Segment Start: Data for this exercise
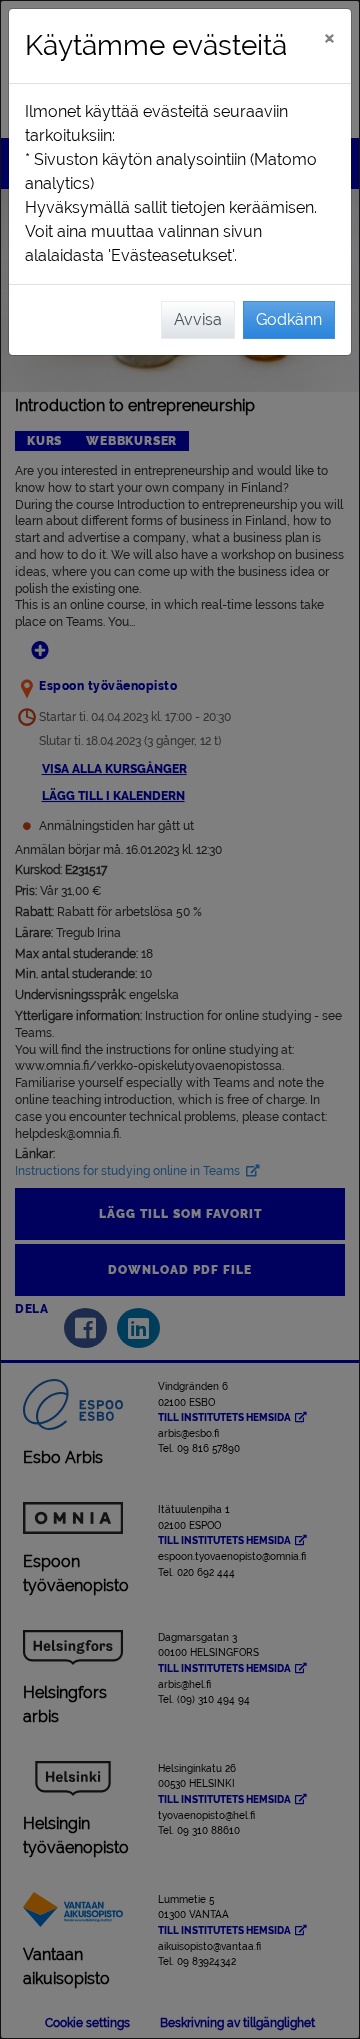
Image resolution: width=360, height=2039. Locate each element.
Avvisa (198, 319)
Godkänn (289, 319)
Segment End: Data for this exercise
Segment Start: Data for this exercise
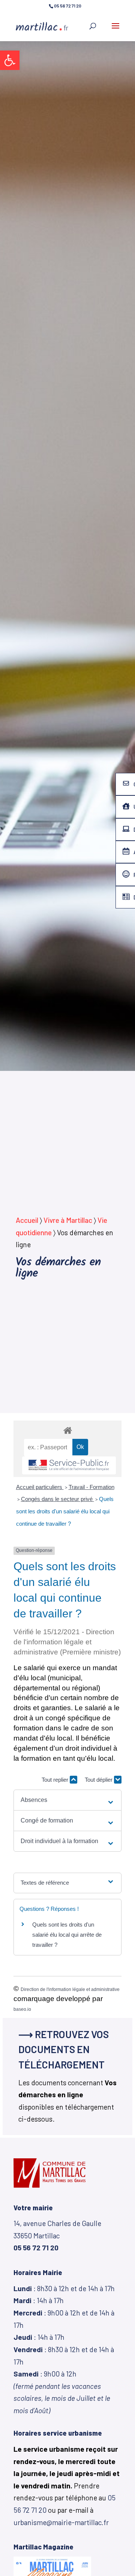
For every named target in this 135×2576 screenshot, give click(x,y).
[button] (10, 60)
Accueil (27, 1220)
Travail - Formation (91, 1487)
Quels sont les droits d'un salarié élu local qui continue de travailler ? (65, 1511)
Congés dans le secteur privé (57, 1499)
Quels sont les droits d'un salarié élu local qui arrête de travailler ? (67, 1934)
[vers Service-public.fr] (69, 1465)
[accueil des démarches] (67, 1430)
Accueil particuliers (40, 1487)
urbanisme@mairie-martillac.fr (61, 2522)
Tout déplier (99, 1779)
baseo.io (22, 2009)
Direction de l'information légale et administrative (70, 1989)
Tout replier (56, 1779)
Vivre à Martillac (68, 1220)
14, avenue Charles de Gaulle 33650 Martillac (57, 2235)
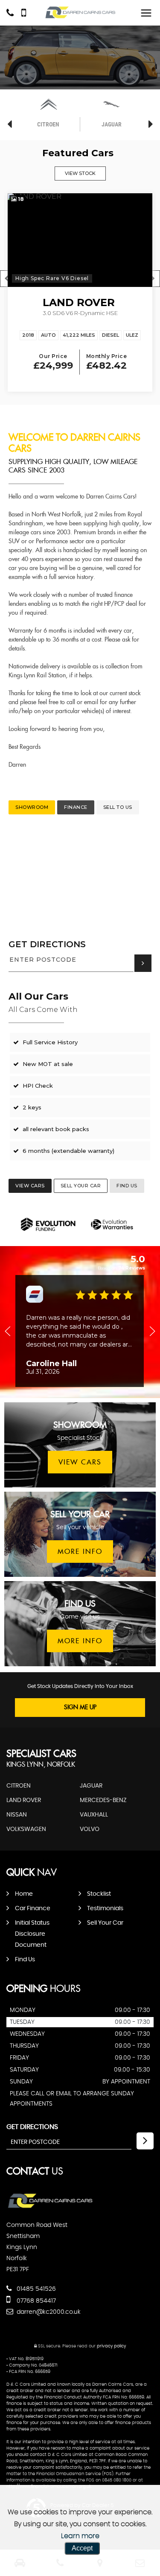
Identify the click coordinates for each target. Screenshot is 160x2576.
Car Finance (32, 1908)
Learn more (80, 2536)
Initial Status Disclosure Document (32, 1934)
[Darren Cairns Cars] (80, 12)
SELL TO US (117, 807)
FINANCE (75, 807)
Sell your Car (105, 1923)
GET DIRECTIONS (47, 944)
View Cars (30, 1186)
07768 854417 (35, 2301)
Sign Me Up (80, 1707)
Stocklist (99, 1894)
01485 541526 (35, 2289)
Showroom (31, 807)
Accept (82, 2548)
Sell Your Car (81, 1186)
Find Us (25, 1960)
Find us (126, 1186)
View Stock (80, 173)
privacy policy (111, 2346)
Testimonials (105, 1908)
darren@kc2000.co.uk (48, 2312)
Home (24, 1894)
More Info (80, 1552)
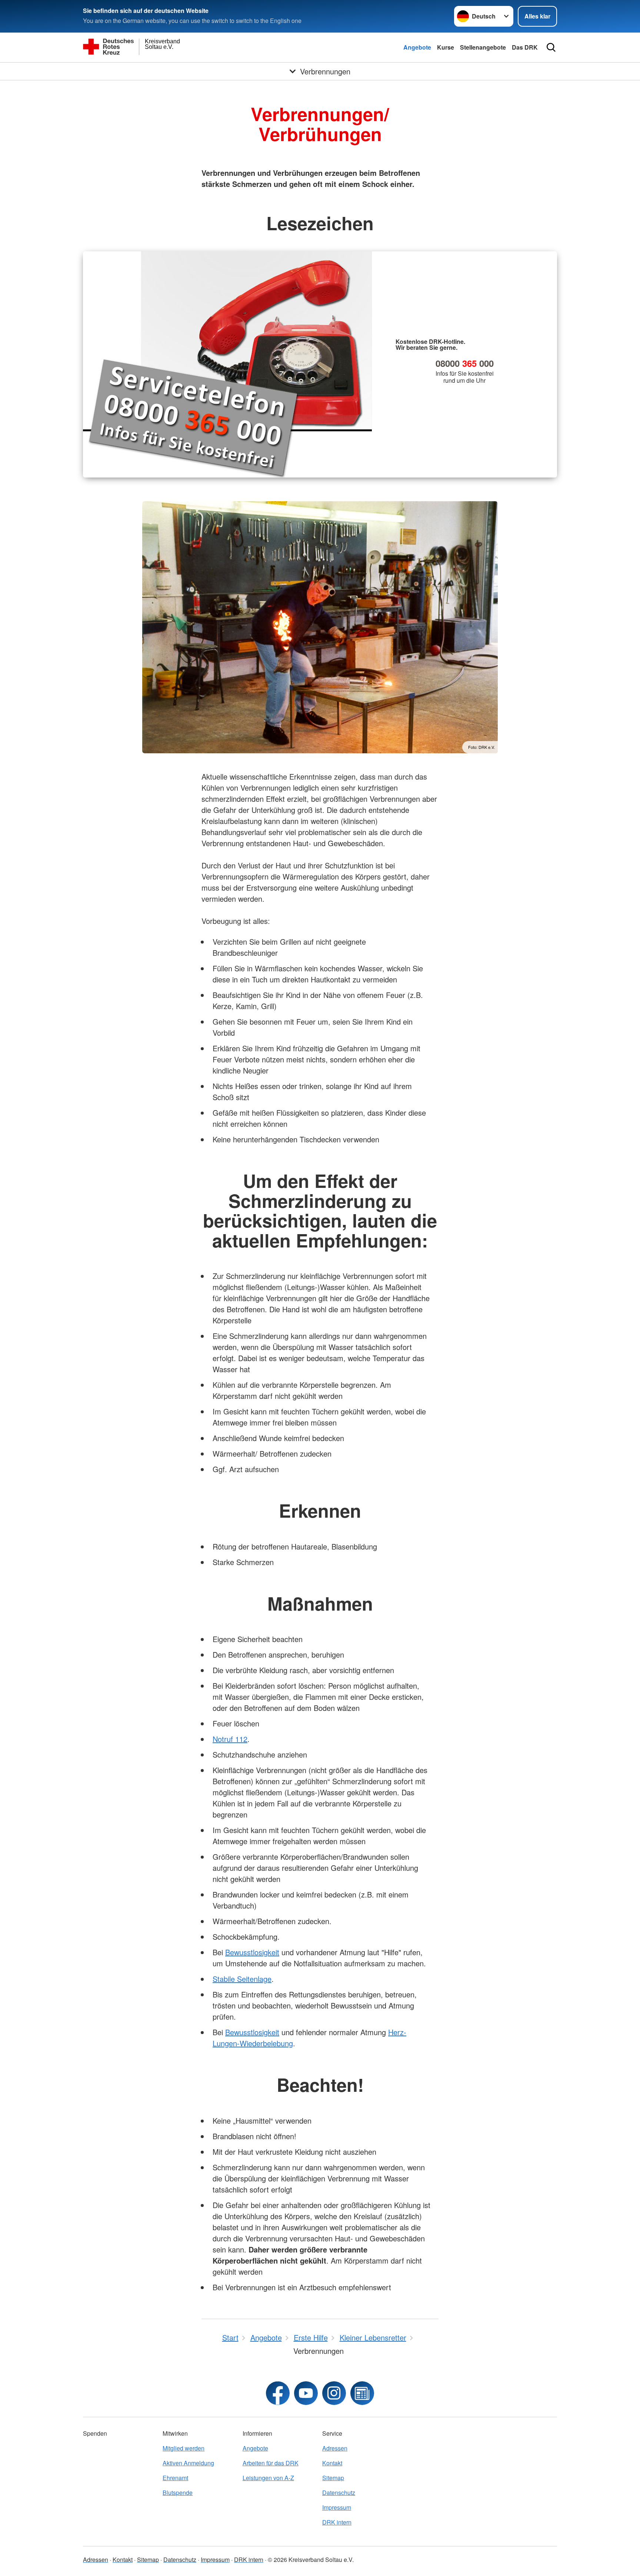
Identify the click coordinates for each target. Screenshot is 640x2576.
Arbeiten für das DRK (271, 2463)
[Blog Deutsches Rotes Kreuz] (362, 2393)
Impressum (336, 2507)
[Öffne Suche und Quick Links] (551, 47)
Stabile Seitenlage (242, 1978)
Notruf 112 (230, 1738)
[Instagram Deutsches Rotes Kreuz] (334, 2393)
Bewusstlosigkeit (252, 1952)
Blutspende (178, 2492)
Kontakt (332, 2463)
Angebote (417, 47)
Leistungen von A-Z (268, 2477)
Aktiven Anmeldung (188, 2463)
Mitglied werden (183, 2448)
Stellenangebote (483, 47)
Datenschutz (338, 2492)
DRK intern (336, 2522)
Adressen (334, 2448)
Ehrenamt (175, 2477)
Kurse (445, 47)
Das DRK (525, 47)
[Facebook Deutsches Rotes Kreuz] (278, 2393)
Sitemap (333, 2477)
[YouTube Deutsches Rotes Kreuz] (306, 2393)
Segment End: Data for this exercise
**Required action**
Please give the number of lines in the entries above that hold "travailler", with no other words.

**Answer to the problem**
2